フィンランドのIQM Quantum Computersは、2026年末までに東陽テクニカへ20量子ビットのシステムを導入する予定です。これは日本の民間企業による量子コンピュータの初購入であり、同国の計算主権確保に向けた大きな一歩となります。
「先進的な企業は、インフラを所有し、運用し、共に成長することで、真の量子能力を構築しています」と、IQM Quantum ComputersのCEO兼共同創設者であるヤン・ゲッツ氏は述べています。「このアプローチに対する東陽テクニカのコミットメントは、IQMの最先端の量子コンピューティング技術に基づく日本の国家量子戦略の実現における重要なステップとなります」
この契約により、東陽テクニカには「IQM Radiance」20量子ビット機が提供され、オンプレミスとクラウドベースの両方で利用可能になります。2026年末までに完了予定のこの導入は、韓国、台湾に続き、IQMにとってアジア太平洋地域で3番目の設置となります。高度な計測ソリューションの大手プロバイダーである東陽テクニカは、このシステムを使用して産業用ユースケースを開発し、従来のハイパフォーマンス・コンピューティング(HPC)インフラとの統合を目指しています。

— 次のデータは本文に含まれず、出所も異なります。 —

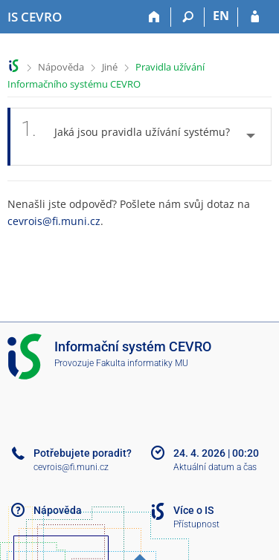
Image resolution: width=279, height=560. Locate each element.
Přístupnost (196, 524)
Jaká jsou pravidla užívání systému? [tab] (125, 137)
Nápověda (61, 67)
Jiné (110, 67)
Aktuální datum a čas (215, 467)
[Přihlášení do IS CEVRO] (255, 17)
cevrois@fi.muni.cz (53, 221)
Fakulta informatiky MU (142, 363)
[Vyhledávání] (188, 17)
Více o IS (193, 510)
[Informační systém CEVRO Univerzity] (34, 17)
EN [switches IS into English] (221, 15)
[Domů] (154, 17)
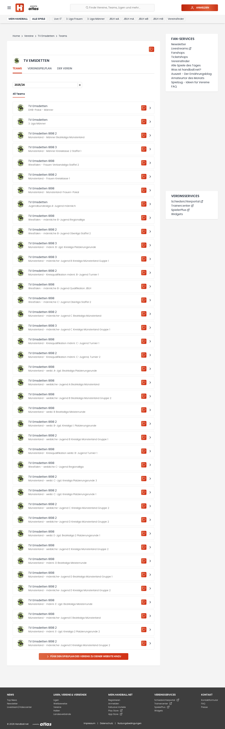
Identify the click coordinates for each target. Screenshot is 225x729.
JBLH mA (129, 19)
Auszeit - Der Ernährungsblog (191, 74)
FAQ (174, 86)
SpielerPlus (180, 210)
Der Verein (64, 68)
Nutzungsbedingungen (130, 723)
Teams (17, 68)
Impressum (89, 723)
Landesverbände (62, 714)
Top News (12, 700)
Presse (204, 707)
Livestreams (181, 48)
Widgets (177, 214)
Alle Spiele (38, 19)
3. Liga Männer (96, 19)
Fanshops (178, 52)
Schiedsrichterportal (187, 201)
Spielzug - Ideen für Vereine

この購入は、世界で最も野心的な国家技術目標の一つに沿ったものです。日本政府は、2030年までに国内の量子技術利用者を1,000万人に増やし、50兆円の生産価値を創出することを目指しています。これを達成するには、東陽テクニカのような民間企業が研究段階を超え、独自の量子ハードウェアの運用を開始して、熟練した人材の育成と実用的なアプリケーションの構築に取り組む必要があります。
IQMとの契約は、機密性の高いワークロードにおける海外データセンターへの依存を減らすため、国内のAIおよび高度なコンピューティング基盤を構築するという広範な国家戦略の一環です。この戦略的優先事項は、世界および国内のテクノロジー大手による多額の投資により、2025年初頭から加速しています。ソフトバンクはエヌビディアの最新チップを使用して北海道に強力なAIスパコンを建設中であり、マイクロソフトは国内のAzureクラウドインフラ拡張に29億ドルを投じることを約束しています。

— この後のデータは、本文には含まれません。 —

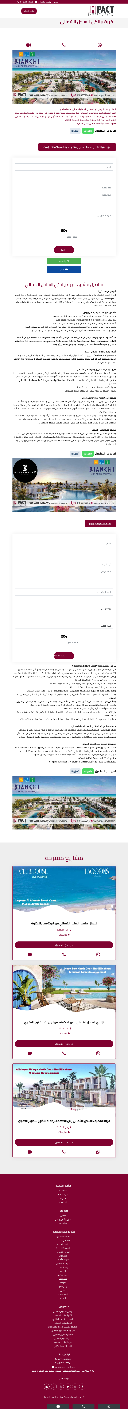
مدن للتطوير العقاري (63, 1338)
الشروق (63, 1271)
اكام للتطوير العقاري (63, 1315)
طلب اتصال (29, 11)
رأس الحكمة (63, 1275)
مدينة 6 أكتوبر (63, 1260)
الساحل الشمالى (63, 1252)
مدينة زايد (63, 1256)
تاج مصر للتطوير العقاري (63, 1319)
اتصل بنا (63, 1198)
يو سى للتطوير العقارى (63, 1311)
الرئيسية (63, 1191)
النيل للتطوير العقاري (63, 1346)
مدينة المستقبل (63, 1263)
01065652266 (24, 2)
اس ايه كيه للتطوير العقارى (63, 1331)
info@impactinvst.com (46, 2)
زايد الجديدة (63, 1267)
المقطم (62, 1298)
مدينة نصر (62, 1279)
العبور (63, 1290)
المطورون (63, 1202)
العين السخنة (63, 1244)
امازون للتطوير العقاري (63, 1334)
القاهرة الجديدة (63, 1248)
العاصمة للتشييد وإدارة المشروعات (63, 1327)
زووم (64, 269)
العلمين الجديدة (63, 1240)
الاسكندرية (63, 1294)
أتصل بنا (75, 131)
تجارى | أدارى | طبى (63, 1219)
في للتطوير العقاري (62, 1342)
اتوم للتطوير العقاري (63, 1323)
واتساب (64, 261)
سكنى (63, 1215)
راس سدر (63, 1286)
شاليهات (63, 1223)
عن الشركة (63, 1194)
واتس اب (88, 131)
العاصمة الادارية (63, 1236)
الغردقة (62, 1283)
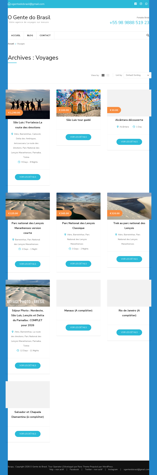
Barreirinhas (25, 134)
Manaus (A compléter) (78, 310)
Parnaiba (37, 152)
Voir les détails (27, 177)
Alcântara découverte (129, 120)
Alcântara (124, 126)
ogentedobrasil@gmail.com (136, 469)
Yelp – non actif (56, 469)
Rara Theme (83, 466)
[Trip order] (137, 75)
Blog (30, 35)
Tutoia (26, 157)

このような競争環境の中で、東陽テクニカがIQMからオンプレミスシステムを取得したことは、極めて重要で新興のハードウェア分野における足がかりとなります。「量子技術は将来の経済成長に不可欠な戦略分野であり、特に日本のものづくりの新時代において重要です」と、東陽テクニカの河野敏也社長兼CEOは述べています。「IQMの協力を得て、日本における量子技術の社会実装を世界に先駆けて推進してまいります」
IQMにとって、今回の販売は超伝導量子コンピュータの商用化競争におけるグローバルリーダーとしての地位を固めるものです。350名以上の従業員を擁する同社は、さらなる拡大に向けた資金調達のために重複上場戦略を進めています。IQMはReal Asset Acquisition Corp. (Nasdaq: RAAQ) との合併計画を発表しており、これが実現すれば、米国の主要証券取引所に上場する初の欧州量子企業となります。

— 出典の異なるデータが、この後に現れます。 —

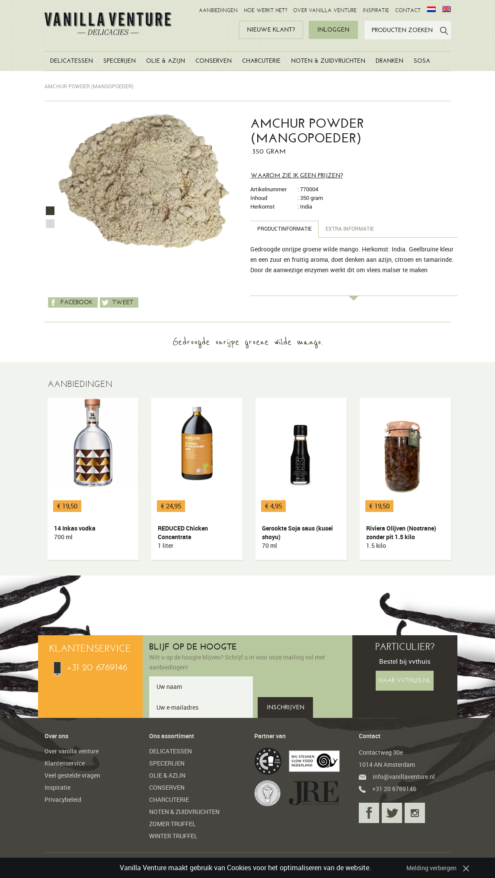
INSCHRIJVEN (285, 707)
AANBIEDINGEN (218, 10)
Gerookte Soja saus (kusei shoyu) (302, 537)
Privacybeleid (63, 799)
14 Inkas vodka (94, 532)
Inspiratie (57, 787)
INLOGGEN (333, 29)
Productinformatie (284, 228)
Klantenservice (65, 763)
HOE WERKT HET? (265, 10)
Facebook (70, 302)
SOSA (422, 60)
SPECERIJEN (119, 60)
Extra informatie (350, 228)
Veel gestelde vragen (72, 775)
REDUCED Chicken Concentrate (198, 537)
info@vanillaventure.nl (397, 776)
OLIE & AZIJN (165, 60)
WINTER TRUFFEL (173, 836)
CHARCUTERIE (261, 60)
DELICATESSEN (71, 60)
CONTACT (408, 10)
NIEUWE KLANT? (271, 29)
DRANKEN (389, 60)
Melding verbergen (431, 868)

この案件は、グーグルやIBMといったハイパースケーラーの研究プログラムや研究開発予算に支配されてきた量子ハードウェアセクターに対し、投資家が関与する新たな道を提供します。国家や企業が独自のシステムの調達を開始する中、フルスタックで運用可能なハードウェアを提供できるIQMのような企業は、企業支出の新たな波を捉える立場にあります。東陽テクニカへの導入は、計画されている株式公開に先立ち、IQMのオンプレミスモデルの重要な実証ポイントとなるでしょう。
本記事は情報提供のみを目的としており、投資勧誘を目的としたものではありません。